I’m fascinated by how people make decisions when we come together, especially when there is no explicit process on how to decide. Our attention tends to become fixated on the content of what to include, what should happen, what evidence to consider for or against a course of action. Seldom do we pay attention to the patterns of the social interactions, the first steps that become group habits. Who suggests a course of action? Who shoots down the idea? Who asks questions of the group that frames the problem or bounds discussion? What governs who should say what and when? 

Holacracy is an organisational operating system and approach to decision making that has recently received much attention, both high profile support at Zappos and mildly condescending reviews like this one from the Economist. Some commentators conflate it with being a flat structure, which displays a clear ignorance of the ideas and aspirations at the core of the system. I believe the cause of this interpretation is that the experiences many have with power and decision making in groups is confined to two types – what I’ll call vertical and horizontal.

Here I want to introduce a third way, a diagonal* in decision-making. It’s this diagonal that is absent from common organisational imagination. This is understandable as very few institutions value and embrace such processes.


VerticalThis is where the authority for the decision (final say) clearly rests with an individual. This is the standard experience of traditional institutions. The military chain of command and later machine metaphors that have persisted into a democratic era.

It certainly has its advantages. It can be efficient and appropriate if the accountability for that decision, and consequences of failure rest unduly with the individual in question. I see this with entrepreneurs and small business owners whose livelihoods (and often mortgages) are tied to the consequences of such decisions. Of course they have the ‘final say’- employees and others can just walk away.

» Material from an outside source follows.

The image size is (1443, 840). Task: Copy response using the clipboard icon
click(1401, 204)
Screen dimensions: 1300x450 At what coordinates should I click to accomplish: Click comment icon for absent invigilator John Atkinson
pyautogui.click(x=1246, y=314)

However while decisions can happen quickly, they can be brittle. Dominated by the perspective and worldview of one individual and often leave out important information that others hold. Overburdening  individuals with increasingly complex decisions can create process bottlenecks. Whilst one person can decide quickly, the creative and cognitive juice required is taxing and deferring creative decisions to an individual creates burnout and overwhelm.

It often doesn’t feel good to be part of these systems. Imposed answers tend to get subtle (or overt) forms of resistance. Most people tend to want a share in creating something together, this stimulates engagement and ownership of a decision, invites us to become shareholders in rather than spectators of the venture. When we sense our own perspectives and ideas have little impact we tend to retreat from offering them over the long term.


So what’s an alternative? Unfortunately the most familiar experience of group process is unstructured discussion loosely aiming at ‘consensus’.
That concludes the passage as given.